Flash NanoComplexation (FNC) as a Scalable and Tunable Platform for Anti-Cancer Drug/Gene Delivery
TANG-THESIS-2018.pdf (1.980Mb) (embargoed until: 2022-05-01)
MetadataShow full item record
Nanoparticles (NPs) have been extensively investigated as drug carriers for the delivery of therapeutic agents and have demonstrated promising results in cancer treatment. However, the traditional NP preparation methods such as co-precipitation, rapid injection and thin-film hydration involve complicated fabrication and purification processes, which significantly hinder their clinical translations. A novel NP fabrication method termed flash nanocomplexation (FNC) has been recently developed in our lab, which adopts a designed Multi-Inlet Vortex Mixer (MIVM) device together with flow rate-controllable pumps to achieve rapid and complete mixing before precipitation or complexation to form NPs.

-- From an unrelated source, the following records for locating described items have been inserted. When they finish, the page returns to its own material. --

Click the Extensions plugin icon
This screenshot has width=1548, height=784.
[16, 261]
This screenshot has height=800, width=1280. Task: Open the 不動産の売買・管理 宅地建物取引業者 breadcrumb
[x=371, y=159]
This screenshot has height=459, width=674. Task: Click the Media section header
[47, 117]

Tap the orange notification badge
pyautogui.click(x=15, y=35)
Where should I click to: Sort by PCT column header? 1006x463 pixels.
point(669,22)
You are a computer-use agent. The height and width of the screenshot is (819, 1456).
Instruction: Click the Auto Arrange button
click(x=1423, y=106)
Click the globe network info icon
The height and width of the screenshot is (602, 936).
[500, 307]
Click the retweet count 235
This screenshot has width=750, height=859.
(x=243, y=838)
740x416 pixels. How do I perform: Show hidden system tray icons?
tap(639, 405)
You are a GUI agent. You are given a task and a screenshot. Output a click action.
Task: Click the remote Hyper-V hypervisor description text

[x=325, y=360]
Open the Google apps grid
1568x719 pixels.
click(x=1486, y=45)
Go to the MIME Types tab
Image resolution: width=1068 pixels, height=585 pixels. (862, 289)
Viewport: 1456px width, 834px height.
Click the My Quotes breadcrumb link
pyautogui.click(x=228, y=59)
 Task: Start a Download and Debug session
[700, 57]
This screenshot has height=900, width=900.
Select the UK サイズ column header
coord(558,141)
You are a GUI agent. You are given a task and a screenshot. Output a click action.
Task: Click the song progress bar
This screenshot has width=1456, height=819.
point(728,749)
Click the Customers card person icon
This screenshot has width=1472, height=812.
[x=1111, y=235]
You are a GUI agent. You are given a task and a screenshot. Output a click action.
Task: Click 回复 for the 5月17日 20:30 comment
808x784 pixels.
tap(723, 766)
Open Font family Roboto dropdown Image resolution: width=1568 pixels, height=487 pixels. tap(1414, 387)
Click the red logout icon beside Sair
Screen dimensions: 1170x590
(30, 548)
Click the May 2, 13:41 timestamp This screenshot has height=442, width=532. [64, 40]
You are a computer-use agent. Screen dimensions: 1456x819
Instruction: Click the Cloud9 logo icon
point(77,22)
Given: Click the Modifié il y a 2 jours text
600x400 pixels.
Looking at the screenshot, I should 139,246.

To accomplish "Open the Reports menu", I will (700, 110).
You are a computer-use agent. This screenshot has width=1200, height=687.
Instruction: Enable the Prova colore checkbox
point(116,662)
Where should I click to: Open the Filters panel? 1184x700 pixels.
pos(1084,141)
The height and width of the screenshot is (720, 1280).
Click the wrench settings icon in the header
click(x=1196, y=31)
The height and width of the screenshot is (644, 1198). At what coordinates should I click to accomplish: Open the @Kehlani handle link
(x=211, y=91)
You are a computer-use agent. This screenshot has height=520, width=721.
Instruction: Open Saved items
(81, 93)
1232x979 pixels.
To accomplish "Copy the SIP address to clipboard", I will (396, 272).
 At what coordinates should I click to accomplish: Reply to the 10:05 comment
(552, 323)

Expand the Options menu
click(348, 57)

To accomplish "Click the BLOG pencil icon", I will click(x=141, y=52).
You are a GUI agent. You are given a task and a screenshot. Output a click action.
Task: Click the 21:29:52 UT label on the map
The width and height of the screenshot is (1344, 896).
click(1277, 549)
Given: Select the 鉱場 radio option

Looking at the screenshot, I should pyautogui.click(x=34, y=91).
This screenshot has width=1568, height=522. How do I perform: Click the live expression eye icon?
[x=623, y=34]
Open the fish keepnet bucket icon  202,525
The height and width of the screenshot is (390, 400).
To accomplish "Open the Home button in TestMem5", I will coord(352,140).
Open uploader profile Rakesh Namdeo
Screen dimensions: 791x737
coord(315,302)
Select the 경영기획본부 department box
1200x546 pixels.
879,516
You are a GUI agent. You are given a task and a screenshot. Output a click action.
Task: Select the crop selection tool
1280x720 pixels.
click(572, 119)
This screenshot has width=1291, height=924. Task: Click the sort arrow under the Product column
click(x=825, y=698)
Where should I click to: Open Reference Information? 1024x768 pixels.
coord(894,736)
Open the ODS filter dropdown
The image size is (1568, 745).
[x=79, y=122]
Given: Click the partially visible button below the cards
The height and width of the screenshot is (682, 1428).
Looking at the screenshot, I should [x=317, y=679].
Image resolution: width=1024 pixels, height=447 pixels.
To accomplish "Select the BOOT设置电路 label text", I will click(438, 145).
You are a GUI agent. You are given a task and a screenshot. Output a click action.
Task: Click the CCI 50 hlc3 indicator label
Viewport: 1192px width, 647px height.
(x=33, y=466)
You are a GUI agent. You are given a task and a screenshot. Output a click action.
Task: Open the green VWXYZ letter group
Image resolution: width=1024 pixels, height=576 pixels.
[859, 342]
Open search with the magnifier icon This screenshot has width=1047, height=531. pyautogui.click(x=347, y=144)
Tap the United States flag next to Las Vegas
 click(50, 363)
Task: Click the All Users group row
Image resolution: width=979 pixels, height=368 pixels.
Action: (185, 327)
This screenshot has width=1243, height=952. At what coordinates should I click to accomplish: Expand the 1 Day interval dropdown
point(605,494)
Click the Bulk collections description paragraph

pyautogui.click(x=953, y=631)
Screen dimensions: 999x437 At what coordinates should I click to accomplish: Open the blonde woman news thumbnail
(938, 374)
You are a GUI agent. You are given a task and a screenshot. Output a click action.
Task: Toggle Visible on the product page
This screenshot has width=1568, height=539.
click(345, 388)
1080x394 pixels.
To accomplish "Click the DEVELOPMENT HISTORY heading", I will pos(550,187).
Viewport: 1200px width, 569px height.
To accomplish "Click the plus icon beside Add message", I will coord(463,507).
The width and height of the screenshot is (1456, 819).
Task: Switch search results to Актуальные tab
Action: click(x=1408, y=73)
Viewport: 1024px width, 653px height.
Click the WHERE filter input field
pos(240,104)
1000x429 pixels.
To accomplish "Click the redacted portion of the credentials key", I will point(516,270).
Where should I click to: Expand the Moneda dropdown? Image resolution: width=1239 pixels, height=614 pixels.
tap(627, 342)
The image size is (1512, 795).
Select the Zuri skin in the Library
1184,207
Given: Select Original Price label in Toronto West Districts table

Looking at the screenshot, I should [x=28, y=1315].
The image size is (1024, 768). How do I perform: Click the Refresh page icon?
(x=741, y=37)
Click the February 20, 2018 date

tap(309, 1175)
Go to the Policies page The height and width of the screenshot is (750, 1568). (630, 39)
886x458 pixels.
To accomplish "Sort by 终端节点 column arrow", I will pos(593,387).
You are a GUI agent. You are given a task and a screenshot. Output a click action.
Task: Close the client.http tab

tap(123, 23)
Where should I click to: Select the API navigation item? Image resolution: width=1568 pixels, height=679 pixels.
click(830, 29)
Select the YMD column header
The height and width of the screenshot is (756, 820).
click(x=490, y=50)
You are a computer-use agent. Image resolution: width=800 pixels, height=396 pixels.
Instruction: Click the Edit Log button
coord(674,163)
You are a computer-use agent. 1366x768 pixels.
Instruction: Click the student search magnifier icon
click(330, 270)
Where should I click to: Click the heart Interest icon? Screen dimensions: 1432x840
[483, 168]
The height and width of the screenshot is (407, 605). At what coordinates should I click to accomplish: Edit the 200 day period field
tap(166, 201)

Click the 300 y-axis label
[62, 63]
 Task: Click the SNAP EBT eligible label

This method allows the continuous and tunable production of NPs and has the potential for fast clinical translation. This thesis investigated the capacity of using FNC method to fabricate anti-cancer drug loaded NPs as well as lipid-based DNA NPs in a controllable manner. Curcumin (Cur)-loaded NPs with different loading levels (11%, 22% and 35%) were first fabricated using FNC method. Distinguished from previously reported Cur NPs, this NP formulation was assembled through hydrogen bond interactions. The FNC-fabricated Cur NPs were then characterized by particle size, zeta potential, in vitro stability, cellular uptake, and cytotoxicity. The effect of drug loading level on cellular uptake and cytoxicity was also investigated. Additionally, the ability of using FNC method to produce lipid-based NPs (lipopolyplexes and lipoplexes) in a scalable and tunable process for potential oral delivery of therapeutic DNA molecules was also studied. The particle size, size distribution, particle structure and loading efficiency of the FNC-fabricated DNA NPs were compared with the NPs prepared by traditional methods. The stability of the FNC-prepared NPs in different gastrointestinal pH environments (pH= 2.5, 6.5, and 7.4) was examined in vitro. Cellular uptake and transfection efficiency of the different lipid-based NPs were measured in three cell lines (PC3, MDA-MB-231, and Caco-2) with or without mucus-simulating condition. This study demonstrated the advantages of using FNC method to fabricate NPs in a scalable and tunable manner for anti-cancer drug/gene delivery.